_Exercise_. Produce an exact transcript of all the records.

_Raw data_.
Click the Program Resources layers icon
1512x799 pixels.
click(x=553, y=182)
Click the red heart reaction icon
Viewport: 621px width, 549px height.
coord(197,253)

_Result for this task_.
Click the Program Resources layers icon
1512x799 pixels.
click(x=553, y=182)
Click the red heart reaction icon
Viewport: 621px width, 549px height.
coord(197,253)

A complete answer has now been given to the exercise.